[Start of section]

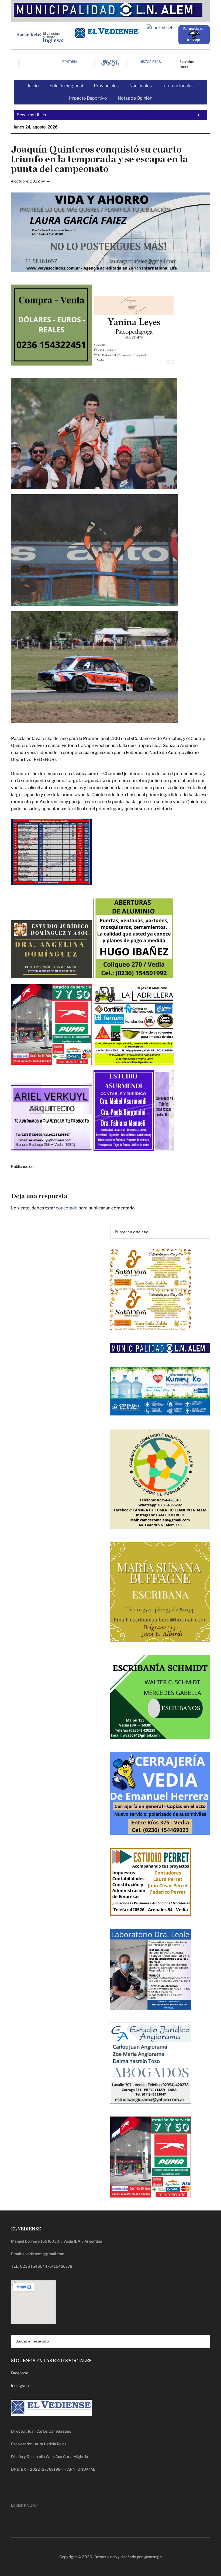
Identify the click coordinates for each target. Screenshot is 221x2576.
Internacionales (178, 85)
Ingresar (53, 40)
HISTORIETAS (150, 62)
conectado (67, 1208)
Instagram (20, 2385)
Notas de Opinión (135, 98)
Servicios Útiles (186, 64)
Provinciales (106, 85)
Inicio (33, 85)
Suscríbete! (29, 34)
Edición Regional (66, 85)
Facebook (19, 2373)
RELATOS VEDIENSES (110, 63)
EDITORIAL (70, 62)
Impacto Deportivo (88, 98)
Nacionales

[End of section]

◆ Exercise objective
Word for word, return all the entries and skip their pictures.

◆ Written answer
Identify the click coordinates for each target. Screenshot is 221x2576.
Internacionales (178, 85)
Ingresar (53, 40)
HISTORIETAS (150, 62)
conectado (67, 1208)
Instagram (20, 2385)
Notas de Opinión (135, 98)
Servicios Útiles (186, 64)
Provinciales (106, 85)
Inicio (33, 85)
Suscríbete! (29, 34)
Edición Regional (66, 85)
Facebook (19, 2373)
RELATOS VEDIENSES (110, 63)
EDITORIAL (70, 62)
Impacto Deportivo (88, 98)
Nacionales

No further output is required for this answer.